> _PROVIDED INFORMATION_:
·····

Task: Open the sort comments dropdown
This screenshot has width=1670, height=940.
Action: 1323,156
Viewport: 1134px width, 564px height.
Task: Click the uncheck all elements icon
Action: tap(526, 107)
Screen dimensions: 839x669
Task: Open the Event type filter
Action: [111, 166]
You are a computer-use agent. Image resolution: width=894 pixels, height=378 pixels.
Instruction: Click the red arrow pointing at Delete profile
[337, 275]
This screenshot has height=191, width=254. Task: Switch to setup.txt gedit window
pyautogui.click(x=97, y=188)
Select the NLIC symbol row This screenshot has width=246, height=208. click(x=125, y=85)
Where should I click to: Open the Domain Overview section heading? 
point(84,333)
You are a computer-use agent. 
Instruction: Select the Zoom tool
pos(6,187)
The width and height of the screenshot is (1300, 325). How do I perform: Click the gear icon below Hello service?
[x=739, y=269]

·····

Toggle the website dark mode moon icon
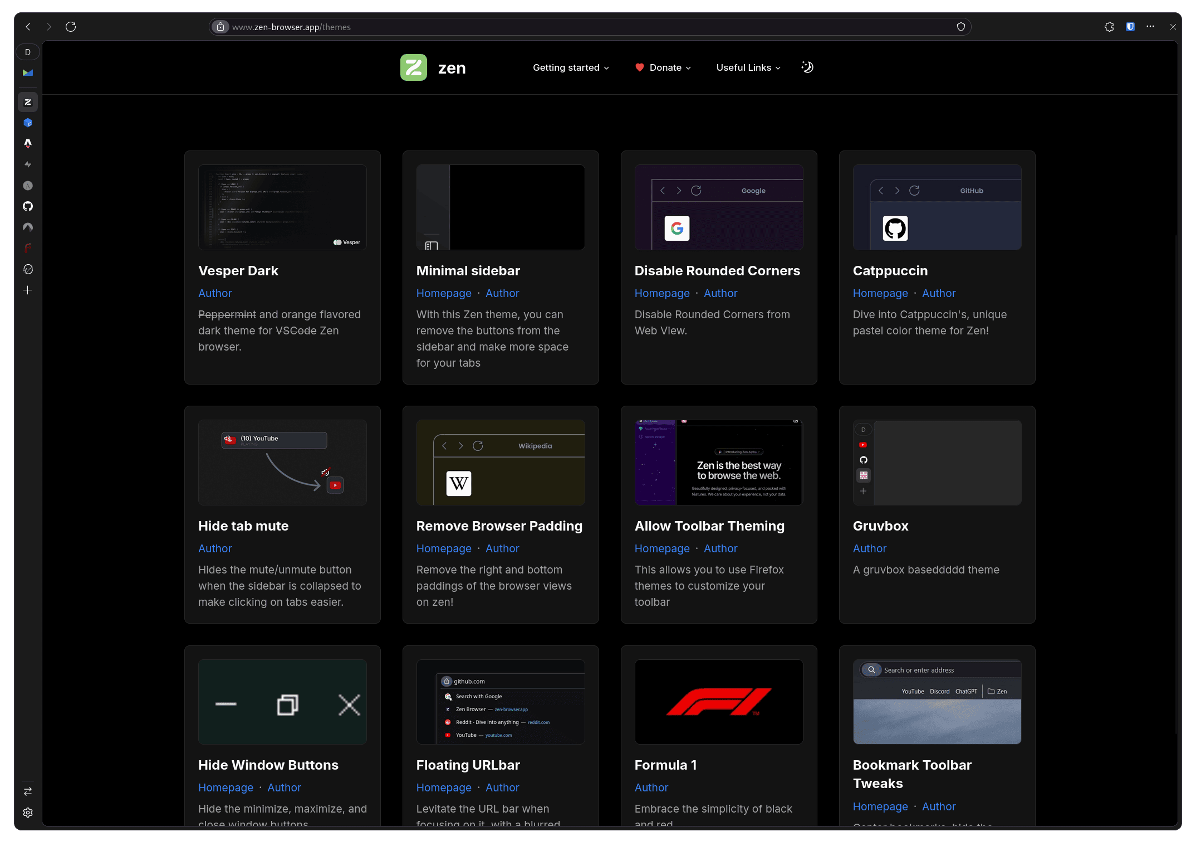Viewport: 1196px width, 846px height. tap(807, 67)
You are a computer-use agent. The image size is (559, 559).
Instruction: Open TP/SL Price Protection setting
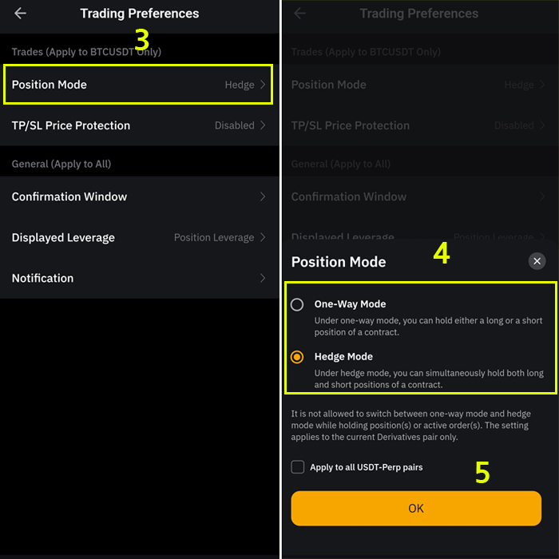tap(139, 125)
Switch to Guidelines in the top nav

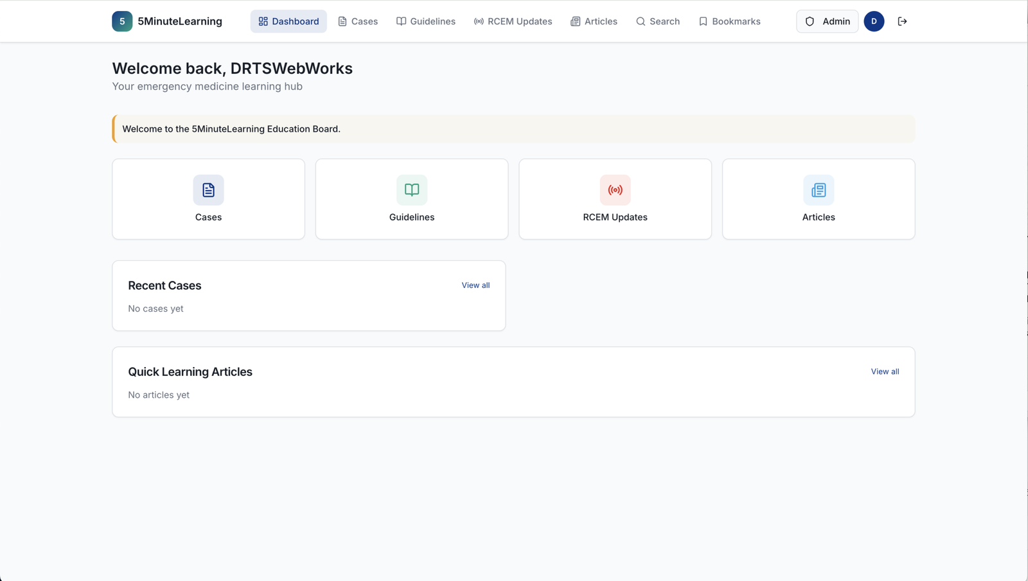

·····

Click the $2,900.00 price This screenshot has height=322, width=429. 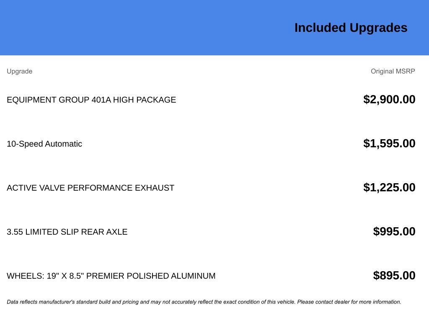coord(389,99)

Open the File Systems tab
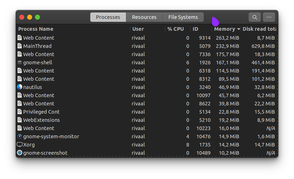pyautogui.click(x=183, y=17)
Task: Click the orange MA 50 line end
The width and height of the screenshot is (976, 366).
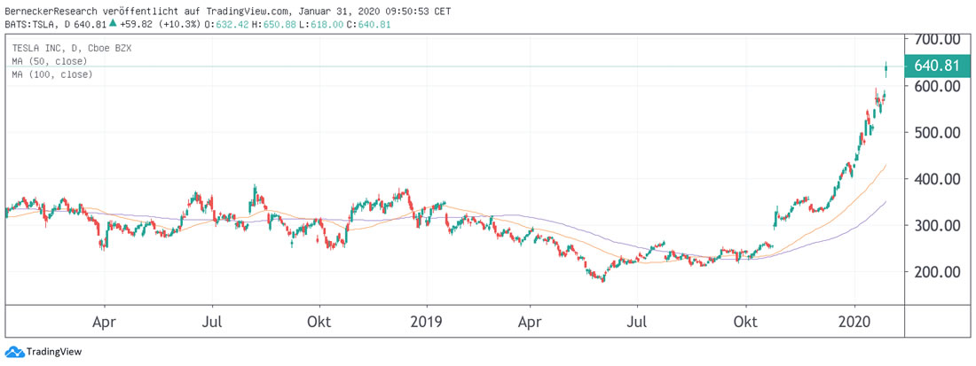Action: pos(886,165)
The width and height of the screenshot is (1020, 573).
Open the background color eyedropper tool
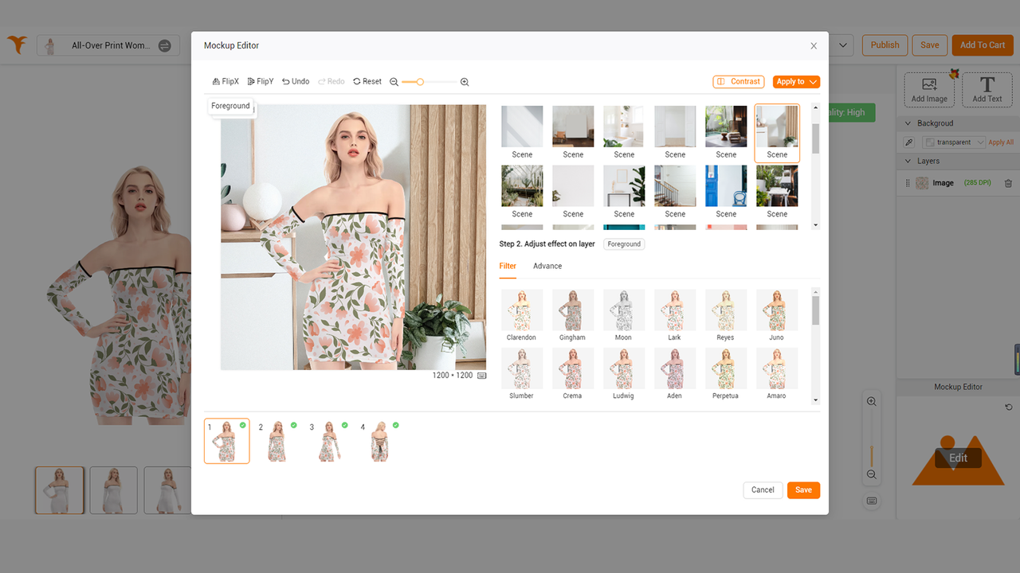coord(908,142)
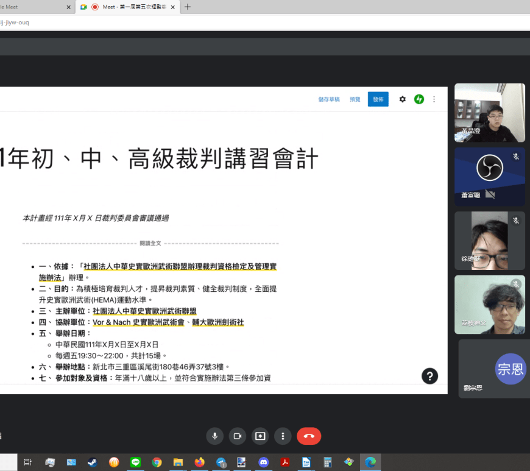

·····

Put the rows between the lines holding "Task: Open the sort comments dropdown" and "[x=739, y=269]", inclusive, into a numbered list with blank lines left out.

> _RESULT_:
1. Task: Open the sort comments dropdown
2. This screenshot has width=1670, height=940.
3. Action: 1323,156
4. Viewport: 1134px width, 564px height.
5. Task: Click the uncheck all elements icon
6. Action: tap(526, 107)
7. Screen dimensions: 839x669
8. Task: Open the Event type filter
9. Action: [111, 166]
10. You are a computer-use agent. Image resolution: width=894 pixels, height=378 pixels.
11. Instruction: Click the red arrow pointing at Delete profile
12. [337, 275]
13. This screenshot has height=191, width=254. Task: Switch to setup.txt gedit window
14. pyautogui.click(x=97, y=188)
15. Select the NLIC symbol row This screenshot has width=246, height=208. click(x=125, y=85)
16. Where should I click to: Open the Domain Overview section heading? 
17. point(84,333)
18. You are a computer-use agent. 
19. Instruction: Select the Zoom tool
20. pos(6,187)
21. The width and height of the screenshot is (1300, 325). How do I perform: Click the gear icon below Hello service?
22. [x=739, y=269]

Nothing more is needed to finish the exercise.